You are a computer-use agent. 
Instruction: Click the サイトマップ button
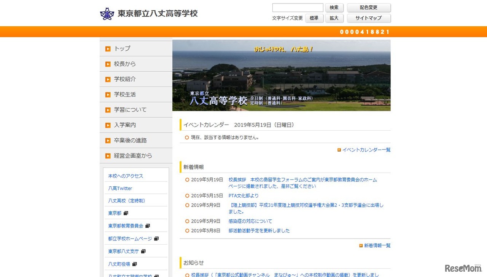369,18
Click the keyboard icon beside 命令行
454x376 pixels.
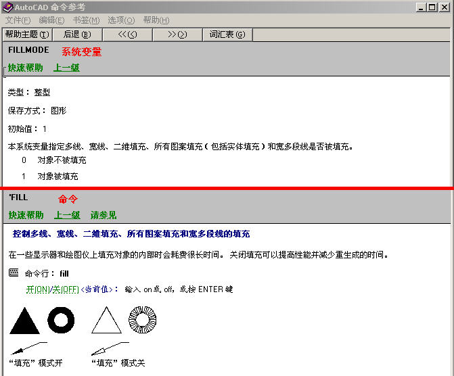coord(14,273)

##########

What is required: Would you output, word for word, only the lines running from the line with "Click the keyboard icon beside 命令行" to the end of the listing above, both ends included, with no pictures?

Result below:
Click the keyboard icon beside 命令行
454x376 pixels.
coord(14,273)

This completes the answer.